- _Task description_:
The following data has a line with "At what coordinates should I click to accomplish: Click the" and a line with "Given: Forward this journey email". Write out exactly those lines and all the lines between them.

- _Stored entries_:
□ □ □

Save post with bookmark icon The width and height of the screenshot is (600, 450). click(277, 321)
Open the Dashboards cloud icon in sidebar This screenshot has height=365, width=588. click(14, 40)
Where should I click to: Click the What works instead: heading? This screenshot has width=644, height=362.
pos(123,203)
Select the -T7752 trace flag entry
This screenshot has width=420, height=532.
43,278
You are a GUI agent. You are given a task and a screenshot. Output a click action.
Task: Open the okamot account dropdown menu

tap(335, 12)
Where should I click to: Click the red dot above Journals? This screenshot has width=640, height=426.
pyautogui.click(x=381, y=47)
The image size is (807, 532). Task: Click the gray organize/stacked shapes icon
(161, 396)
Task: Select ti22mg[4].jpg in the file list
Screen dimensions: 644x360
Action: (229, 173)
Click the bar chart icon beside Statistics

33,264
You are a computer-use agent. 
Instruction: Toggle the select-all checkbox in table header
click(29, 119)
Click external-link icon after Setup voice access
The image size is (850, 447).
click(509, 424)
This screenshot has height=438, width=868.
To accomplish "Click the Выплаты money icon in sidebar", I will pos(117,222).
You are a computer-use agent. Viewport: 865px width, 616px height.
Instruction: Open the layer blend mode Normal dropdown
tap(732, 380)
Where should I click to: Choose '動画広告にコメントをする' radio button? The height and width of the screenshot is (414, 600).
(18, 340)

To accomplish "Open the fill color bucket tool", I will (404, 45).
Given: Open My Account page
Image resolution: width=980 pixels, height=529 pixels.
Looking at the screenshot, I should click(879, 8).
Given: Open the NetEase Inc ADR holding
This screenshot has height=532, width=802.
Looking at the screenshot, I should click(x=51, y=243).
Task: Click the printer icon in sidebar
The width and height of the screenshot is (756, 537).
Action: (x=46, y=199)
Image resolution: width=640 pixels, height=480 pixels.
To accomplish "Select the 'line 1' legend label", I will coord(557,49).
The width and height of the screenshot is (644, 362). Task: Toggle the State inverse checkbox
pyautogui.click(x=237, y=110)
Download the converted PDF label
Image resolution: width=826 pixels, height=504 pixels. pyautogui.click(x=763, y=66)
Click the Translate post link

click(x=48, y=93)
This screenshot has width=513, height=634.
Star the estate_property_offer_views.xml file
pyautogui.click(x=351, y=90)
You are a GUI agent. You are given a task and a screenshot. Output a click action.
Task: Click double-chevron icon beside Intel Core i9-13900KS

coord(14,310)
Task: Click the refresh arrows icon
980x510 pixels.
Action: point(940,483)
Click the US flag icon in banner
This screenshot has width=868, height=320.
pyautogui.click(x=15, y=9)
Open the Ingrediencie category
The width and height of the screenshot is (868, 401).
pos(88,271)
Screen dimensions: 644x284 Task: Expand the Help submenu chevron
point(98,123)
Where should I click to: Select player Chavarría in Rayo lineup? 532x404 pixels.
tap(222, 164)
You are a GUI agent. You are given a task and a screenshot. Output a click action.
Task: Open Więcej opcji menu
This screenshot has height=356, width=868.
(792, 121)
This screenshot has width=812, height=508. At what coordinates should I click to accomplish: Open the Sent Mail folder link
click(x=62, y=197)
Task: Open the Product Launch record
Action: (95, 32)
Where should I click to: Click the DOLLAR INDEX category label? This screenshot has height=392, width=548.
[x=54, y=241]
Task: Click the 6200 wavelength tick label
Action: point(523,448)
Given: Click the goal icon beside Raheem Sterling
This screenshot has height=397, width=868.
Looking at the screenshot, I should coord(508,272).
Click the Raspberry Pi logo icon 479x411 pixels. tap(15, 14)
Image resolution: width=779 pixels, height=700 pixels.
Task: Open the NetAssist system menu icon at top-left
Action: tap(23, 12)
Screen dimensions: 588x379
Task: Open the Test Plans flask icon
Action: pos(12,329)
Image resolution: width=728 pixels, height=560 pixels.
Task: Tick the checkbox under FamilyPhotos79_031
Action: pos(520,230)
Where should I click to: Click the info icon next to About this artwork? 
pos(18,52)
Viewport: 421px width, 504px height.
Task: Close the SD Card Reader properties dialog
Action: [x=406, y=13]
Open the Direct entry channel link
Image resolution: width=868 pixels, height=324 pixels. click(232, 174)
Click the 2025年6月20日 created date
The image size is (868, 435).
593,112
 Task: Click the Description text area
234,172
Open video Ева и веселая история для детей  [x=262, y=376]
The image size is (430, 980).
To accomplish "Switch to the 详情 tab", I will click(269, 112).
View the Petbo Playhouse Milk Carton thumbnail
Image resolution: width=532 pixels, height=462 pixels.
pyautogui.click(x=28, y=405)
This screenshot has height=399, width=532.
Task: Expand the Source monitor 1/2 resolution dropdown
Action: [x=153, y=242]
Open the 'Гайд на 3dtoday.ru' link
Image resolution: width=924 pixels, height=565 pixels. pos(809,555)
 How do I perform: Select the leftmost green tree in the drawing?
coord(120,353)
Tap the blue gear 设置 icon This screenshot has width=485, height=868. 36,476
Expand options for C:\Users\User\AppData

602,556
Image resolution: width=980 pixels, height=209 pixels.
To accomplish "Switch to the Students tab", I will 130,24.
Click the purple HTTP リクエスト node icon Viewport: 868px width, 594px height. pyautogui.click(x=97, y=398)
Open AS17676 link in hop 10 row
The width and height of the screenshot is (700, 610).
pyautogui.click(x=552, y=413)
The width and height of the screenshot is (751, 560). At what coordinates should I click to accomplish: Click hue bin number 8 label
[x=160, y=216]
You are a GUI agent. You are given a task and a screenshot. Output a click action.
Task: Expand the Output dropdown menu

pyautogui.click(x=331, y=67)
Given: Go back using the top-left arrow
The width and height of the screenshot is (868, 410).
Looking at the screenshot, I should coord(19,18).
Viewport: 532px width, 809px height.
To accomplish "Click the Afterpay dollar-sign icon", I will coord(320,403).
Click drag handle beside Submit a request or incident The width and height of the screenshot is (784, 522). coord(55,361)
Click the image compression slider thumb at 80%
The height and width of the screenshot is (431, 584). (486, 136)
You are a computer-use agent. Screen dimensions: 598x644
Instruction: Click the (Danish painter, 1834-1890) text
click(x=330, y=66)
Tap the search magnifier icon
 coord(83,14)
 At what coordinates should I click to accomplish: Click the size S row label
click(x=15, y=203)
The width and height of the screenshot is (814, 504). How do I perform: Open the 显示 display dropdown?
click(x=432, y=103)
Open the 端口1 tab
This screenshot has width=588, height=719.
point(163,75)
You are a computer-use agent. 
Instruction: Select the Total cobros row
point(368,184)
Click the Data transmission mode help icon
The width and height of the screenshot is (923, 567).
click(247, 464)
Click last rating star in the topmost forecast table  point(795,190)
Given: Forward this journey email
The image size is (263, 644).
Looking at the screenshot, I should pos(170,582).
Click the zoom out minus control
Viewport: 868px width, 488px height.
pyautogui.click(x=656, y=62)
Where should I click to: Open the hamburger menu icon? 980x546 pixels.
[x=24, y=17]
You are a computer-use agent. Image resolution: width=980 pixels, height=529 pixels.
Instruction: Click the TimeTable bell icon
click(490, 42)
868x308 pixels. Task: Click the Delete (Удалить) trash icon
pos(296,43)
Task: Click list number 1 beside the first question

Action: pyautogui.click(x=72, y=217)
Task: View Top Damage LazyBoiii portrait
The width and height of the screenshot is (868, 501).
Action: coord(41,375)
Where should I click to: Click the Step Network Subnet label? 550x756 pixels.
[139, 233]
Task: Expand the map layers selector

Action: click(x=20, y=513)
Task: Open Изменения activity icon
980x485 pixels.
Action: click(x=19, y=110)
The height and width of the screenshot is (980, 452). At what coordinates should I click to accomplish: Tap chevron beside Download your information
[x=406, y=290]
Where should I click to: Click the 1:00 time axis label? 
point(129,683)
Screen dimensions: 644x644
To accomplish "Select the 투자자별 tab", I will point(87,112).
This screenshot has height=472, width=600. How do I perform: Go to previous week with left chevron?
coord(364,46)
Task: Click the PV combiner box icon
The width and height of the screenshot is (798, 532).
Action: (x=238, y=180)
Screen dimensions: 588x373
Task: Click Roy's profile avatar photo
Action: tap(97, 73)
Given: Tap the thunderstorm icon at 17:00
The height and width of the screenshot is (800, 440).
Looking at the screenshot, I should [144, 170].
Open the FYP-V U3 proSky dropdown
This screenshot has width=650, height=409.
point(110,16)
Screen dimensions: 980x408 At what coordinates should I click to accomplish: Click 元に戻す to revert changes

□ □ □

- _Solved exercise_:
 At what coordinates should I click to accomplish: Click the size S row label
click(x=15, y=203)
The width and height of the screenshot is (814, 504). How do I perform: Open the 显示 display dropdown?
click(x=432, y=103)
Open the 端口1 tab
This screenshot has width=588, height=719.
point(163,75)
You are a computer-use agent. 
Instruction: Select the Total cobros row
point(368,184)
Click the Data transmission mode help icon
The width and height of the screenshot is (923, 567).
click(247, 464)
Click last rating star in the topmost forecast table  point(795,190)
Given: Forward this journey email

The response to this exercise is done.